Cette corde qui m'attache à la terre. Lorina Bălteanu

Cette corde qui m'attache à la terre. Lorina Bălteanu


Cette lecture, dont j’ai pioché l’idée sur le blog Et si on bouquinait un peu, me permet une incursion en Moldavie. J’ai appris à cette occasion qu’on y parle le Roumain. Durant la période soviétique, l’écriture cyrillique a été imposée à la population locale si bien que les livres imprimés avant devaient être cachés. 

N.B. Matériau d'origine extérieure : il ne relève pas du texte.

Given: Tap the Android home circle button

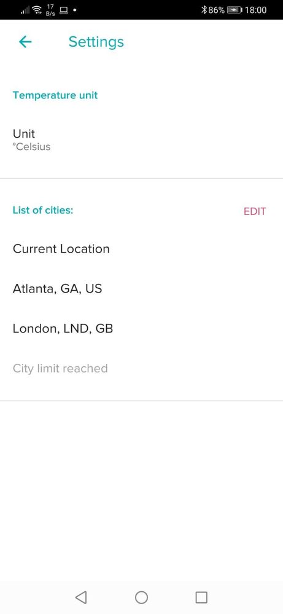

En général, je ne suis pas une grande amatrice de ce type de roman, à hauteur d’enfant, mais je dois reconnaître que le choix narratif de l’autrice est cohérent avec l’intrigue. Ce récit d’enfance, plein de fraîcheur et d’espièglerie, nous téléporte dans un monde aujourd’hui disparu. La narratrice ne donne pratiquement aucune date ni nom de lieu. Le lecteur ne connaîtra pas non plus son véritable prénom qu’elle déteste et qu’elle a elle-même modifié au stylo sur son acte de naissance. La mention de l’assassinat de Salvador Allende au Chili m’a permis de dater une partie des évènements. Sachant que la narratrice elle est entrée chez les Pionniers, elle a donc entre 9 et 14 ans, à la fin du roman, en septembre 1973. Le récit débute entre 1959 et 1964 avec la naissance difficile de l’héroïne. Sa mère a bien failli y rester ce qui a valu au nouveau-né un ressentiment durable de la part de sa fratrie.   

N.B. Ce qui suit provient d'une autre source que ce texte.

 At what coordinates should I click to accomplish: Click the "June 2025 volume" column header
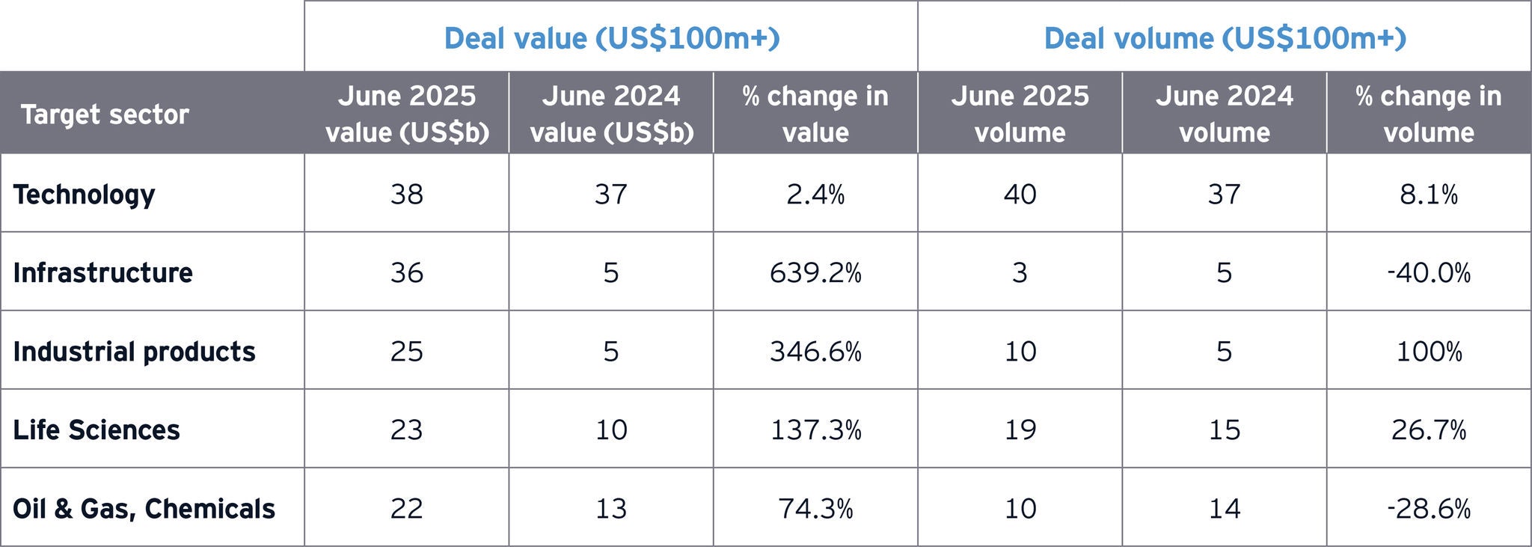1020,114
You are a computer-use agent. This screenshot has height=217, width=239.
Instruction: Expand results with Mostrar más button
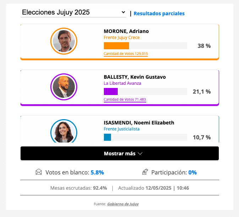point(120,154)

Au temps de l’occupation soviétique, la vie est plutôt rude dans le village d’enfance de la narratrice. L’argent circule en circuit fermé entre le kolkhoze et l’épicerie, tenue par son père. Les billets sont tellement froissés que la fratrie est chargée de les repasser. La petite fille, en profite pour prélever discrètement quelques Kopecks, destinés à financer son futur voyage à travers le vaste monde. C’est son rêve le plus cher qui revient, presque à chaque chapitre, comme une litanie. Sa mère doit la surveiller en permanence car la gamine saisit toutes les opportunités pour fuguer. La tante Muza, qui vit à Bucarest, est son modèle. L’oncle Stefan y habite aussi mais il ne rend jamais visite à la famille. En attendant le grand départ, la vie s’écoule vaille que vaille, avec son lot d’amours (dangereuses) de naissances (difficiles), de ressentiments (tenaces), de fêtes (alcoolisées) et de deuils (inévitables). Il faut un peu d’ingéniosité pour embellir le quotidien, récupérer les vieux vêtements des aînées, recycler les matériaux pour fabriquer des jouets, dégoter des recettes pour accommoder les produits périmés, etc. 

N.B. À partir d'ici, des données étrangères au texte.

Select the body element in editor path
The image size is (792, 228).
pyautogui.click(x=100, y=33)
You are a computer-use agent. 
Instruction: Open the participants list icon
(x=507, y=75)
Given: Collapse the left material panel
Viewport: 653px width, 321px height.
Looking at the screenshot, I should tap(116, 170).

Tout cette histoire nous est contée sans fausse pudeur ni pathos. On sait, par exemple, que nana Raia, la bibliothécaire a été déportée en Sibérie avec toute sa famille et n’a donc jamais pu se marier ni avoir d’enfants. L’évènement nous est rapporté avec la candeur de l’enfance si bien qu’il acquière une certaine distance. La guerre est également évoquée à plusieurs reprises mais toujours de manière factuelle. 

📚J’image que ce roman emprunte beaucoup à la vie de l’autrice qui est née en 1960 dans le village moldave de Peciste. Lorina Bălteanu a fait ses études à Moscou puis à Dijon et vit aujourd’hui à Paris. Son roman, qui est le premier traduit en Français, est une pépite pleine de fantaisie que je vous recommande vivement.  Il a déjà séduit Patrice, Ally et La livrophage.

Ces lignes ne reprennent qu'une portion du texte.